-- Try it --
Look through the lines below and extract any with the word "thumbnail".

[Supplied material — start]

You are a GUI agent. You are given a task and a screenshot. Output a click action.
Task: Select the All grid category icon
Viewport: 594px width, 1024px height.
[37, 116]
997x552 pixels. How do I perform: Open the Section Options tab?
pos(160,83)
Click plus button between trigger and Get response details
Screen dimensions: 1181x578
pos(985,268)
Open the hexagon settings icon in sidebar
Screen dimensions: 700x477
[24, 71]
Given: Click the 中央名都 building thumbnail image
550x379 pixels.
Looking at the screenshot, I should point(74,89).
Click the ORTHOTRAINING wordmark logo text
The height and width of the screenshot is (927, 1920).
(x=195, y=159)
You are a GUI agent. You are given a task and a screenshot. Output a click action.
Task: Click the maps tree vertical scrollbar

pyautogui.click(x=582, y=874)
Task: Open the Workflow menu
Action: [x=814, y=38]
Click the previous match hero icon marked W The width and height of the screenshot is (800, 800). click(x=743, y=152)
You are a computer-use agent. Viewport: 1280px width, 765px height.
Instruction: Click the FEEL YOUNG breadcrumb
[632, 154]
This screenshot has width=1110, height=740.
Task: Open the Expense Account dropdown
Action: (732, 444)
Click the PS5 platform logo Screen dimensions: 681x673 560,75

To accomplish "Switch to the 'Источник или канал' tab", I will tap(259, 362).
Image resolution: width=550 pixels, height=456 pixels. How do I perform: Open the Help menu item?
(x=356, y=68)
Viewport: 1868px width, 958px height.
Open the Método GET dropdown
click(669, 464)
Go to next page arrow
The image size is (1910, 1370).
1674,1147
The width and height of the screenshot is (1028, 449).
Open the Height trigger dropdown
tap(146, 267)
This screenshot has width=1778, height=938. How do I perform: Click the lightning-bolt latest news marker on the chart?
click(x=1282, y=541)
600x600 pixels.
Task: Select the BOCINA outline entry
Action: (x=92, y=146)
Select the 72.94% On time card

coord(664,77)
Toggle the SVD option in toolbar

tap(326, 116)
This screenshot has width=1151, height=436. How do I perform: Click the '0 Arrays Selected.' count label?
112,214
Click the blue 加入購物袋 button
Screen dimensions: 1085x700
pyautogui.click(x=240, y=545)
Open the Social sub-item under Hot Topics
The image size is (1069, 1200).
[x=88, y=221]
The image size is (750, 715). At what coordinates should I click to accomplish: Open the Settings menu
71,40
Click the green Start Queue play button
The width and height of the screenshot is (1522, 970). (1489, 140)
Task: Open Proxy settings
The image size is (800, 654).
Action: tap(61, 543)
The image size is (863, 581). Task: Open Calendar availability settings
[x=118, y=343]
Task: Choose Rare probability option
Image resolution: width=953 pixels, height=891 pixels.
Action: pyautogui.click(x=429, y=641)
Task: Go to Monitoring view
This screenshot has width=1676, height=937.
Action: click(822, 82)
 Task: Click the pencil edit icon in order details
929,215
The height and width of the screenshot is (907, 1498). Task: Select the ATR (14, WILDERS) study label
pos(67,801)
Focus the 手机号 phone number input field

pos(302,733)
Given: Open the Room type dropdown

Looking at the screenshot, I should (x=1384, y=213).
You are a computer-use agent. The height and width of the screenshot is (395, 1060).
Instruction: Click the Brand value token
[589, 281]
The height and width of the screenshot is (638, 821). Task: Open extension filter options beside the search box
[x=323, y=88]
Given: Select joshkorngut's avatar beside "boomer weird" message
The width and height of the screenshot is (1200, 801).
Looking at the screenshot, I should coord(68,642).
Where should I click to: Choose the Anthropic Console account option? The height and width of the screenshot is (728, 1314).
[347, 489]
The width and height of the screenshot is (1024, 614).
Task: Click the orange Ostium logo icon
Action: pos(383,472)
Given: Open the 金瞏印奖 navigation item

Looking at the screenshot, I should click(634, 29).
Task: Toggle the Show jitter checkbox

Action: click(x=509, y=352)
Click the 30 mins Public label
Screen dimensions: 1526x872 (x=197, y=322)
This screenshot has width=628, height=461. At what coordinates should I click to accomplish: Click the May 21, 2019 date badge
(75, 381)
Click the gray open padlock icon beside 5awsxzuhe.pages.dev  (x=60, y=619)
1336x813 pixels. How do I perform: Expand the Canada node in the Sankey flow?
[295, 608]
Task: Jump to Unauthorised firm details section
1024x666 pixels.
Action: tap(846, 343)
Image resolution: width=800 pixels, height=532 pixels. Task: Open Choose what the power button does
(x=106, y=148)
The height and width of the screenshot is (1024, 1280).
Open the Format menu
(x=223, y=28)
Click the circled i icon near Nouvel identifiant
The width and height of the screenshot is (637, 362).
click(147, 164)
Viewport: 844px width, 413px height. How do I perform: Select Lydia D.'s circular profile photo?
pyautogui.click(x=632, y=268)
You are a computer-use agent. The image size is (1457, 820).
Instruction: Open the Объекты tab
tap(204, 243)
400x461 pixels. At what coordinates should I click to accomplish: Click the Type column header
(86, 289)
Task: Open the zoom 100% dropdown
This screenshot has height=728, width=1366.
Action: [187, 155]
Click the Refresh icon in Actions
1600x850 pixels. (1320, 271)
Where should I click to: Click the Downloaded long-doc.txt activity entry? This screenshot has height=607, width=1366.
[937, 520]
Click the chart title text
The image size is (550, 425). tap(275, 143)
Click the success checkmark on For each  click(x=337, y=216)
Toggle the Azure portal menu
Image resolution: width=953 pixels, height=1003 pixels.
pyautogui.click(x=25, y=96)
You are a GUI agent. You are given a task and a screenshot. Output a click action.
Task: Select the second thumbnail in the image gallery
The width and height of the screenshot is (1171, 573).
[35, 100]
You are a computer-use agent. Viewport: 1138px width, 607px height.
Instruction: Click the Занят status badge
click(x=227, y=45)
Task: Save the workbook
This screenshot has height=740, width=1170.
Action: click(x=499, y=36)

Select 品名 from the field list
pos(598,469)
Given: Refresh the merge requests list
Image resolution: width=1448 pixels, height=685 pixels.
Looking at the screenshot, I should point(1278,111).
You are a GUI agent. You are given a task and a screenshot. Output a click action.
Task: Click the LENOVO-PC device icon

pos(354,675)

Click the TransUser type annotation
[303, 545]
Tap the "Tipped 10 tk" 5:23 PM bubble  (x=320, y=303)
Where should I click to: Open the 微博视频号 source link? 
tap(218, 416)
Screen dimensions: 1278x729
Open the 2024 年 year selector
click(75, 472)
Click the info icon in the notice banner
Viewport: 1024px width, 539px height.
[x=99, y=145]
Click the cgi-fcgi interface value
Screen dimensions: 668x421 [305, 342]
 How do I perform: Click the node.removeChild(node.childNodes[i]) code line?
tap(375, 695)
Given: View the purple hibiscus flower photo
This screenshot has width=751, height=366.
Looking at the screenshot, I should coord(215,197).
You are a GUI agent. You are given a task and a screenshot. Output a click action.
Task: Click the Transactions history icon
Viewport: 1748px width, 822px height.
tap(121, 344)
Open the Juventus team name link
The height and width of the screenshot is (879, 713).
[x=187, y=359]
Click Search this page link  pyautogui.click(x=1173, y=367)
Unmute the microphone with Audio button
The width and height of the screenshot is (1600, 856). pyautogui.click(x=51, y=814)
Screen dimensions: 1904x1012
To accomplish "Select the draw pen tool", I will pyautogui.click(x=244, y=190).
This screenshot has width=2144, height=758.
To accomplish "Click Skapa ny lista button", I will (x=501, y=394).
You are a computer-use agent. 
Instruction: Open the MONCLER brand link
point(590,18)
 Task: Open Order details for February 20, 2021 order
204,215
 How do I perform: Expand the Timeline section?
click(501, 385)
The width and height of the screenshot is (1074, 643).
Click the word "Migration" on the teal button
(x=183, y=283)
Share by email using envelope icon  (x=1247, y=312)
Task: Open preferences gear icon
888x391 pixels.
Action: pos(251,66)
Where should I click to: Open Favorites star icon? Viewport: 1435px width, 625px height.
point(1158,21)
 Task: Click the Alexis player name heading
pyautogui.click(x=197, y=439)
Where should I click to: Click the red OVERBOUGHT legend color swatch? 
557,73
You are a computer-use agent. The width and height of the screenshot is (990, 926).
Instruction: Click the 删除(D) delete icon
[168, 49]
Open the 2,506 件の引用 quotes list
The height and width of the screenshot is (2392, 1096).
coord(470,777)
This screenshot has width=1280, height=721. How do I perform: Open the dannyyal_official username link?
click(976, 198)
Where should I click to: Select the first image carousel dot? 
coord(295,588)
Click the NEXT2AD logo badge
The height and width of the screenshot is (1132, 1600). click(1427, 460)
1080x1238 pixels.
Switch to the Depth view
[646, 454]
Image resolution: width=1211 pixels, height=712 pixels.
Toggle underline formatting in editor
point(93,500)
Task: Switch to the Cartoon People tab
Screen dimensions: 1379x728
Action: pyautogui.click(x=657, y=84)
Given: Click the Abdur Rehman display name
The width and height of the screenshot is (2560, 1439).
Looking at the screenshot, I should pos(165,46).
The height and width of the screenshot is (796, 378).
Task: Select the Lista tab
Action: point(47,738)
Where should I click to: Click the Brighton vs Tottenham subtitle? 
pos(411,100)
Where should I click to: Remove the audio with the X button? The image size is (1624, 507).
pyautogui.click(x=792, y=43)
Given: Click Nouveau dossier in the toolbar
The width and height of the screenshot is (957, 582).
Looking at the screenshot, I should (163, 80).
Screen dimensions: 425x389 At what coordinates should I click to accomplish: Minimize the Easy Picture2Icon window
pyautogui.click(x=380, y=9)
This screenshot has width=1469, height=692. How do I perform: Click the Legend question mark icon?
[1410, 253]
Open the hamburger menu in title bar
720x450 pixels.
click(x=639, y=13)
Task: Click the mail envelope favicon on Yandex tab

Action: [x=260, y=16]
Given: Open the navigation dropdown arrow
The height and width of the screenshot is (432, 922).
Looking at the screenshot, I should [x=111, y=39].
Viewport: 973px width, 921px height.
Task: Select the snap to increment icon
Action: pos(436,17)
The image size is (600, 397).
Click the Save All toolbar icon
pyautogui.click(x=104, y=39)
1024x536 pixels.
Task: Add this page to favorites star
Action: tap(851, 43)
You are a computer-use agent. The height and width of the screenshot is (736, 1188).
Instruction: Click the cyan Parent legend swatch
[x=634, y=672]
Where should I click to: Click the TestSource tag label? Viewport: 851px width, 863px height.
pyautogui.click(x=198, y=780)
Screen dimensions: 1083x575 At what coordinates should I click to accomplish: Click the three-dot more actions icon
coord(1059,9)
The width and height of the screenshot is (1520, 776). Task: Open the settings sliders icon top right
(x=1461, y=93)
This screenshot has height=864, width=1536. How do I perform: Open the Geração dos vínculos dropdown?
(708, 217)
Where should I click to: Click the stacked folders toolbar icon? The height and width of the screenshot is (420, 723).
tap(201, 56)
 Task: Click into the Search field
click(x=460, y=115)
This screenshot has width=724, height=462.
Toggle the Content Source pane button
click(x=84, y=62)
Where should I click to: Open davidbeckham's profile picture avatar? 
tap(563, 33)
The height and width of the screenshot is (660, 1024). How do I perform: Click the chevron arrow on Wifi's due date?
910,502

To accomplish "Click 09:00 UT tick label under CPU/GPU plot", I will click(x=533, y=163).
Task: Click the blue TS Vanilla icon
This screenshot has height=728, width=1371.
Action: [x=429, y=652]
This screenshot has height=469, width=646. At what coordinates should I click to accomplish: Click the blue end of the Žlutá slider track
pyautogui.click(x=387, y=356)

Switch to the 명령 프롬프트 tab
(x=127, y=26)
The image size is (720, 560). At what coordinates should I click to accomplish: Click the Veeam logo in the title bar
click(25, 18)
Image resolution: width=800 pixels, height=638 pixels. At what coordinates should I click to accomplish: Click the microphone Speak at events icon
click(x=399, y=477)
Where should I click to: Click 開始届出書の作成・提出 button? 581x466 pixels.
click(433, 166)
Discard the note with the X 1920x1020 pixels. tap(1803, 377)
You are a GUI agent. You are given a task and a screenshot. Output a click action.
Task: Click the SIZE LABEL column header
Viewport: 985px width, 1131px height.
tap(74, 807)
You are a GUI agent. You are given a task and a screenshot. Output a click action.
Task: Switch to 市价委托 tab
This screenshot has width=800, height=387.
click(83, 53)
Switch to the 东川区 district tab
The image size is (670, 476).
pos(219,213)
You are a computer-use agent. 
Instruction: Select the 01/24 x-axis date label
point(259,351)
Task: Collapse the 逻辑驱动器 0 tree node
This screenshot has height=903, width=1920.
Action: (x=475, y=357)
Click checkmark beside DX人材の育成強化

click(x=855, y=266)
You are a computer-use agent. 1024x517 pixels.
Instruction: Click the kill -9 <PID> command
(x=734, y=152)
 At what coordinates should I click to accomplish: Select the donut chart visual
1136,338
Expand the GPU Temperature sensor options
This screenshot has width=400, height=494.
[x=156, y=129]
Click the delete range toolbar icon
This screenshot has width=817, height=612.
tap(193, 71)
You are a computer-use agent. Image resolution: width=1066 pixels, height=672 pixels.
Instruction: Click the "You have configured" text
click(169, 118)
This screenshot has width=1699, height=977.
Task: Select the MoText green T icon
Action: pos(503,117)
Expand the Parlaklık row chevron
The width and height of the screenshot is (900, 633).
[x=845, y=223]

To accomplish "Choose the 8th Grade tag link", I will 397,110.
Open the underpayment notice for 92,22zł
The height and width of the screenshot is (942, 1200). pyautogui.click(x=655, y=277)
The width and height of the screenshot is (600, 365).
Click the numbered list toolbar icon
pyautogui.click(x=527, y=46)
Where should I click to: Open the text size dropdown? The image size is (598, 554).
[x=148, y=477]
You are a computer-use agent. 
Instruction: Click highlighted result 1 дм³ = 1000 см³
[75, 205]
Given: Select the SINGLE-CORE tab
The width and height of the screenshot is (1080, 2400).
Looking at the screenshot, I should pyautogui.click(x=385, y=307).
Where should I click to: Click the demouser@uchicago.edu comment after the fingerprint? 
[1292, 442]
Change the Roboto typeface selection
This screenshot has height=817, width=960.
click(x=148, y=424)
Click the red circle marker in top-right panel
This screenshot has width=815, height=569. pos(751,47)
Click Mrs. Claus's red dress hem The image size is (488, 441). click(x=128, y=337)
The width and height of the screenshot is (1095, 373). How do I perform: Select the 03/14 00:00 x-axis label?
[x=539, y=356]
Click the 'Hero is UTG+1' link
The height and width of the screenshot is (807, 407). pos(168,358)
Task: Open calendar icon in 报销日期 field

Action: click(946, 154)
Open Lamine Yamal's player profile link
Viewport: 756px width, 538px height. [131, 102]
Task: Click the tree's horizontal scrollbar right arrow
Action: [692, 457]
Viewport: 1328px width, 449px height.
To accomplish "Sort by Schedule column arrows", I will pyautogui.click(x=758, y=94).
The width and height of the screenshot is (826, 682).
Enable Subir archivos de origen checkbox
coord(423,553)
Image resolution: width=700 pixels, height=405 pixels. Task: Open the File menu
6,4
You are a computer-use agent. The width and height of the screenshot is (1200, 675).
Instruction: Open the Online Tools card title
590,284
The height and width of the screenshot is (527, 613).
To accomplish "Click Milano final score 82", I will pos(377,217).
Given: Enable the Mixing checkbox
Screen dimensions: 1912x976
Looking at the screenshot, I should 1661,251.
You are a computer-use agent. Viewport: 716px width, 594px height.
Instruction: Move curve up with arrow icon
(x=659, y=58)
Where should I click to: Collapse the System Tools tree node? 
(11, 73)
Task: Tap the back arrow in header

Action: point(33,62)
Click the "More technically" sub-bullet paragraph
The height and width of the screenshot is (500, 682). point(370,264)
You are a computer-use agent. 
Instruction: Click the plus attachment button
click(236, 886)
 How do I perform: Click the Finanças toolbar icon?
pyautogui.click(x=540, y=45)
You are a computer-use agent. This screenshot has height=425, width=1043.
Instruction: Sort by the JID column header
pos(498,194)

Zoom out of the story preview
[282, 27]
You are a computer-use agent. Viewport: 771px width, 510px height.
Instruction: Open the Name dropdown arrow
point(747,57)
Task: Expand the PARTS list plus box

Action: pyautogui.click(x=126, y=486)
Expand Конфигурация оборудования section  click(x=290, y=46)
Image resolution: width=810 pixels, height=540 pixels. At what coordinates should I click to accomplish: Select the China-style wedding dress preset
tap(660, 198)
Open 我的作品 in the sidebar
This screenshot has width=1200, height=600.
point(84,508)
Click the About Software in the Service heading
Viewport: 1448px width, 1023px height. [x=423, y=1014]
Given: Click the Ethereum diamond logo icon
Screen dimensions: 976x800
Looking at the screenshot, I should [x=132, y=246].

[Supplied material — finish]

-- Solved problem --
Given: Click the 中央名都 building thumbnail image
Task: Select the second thumbnail in the image gallery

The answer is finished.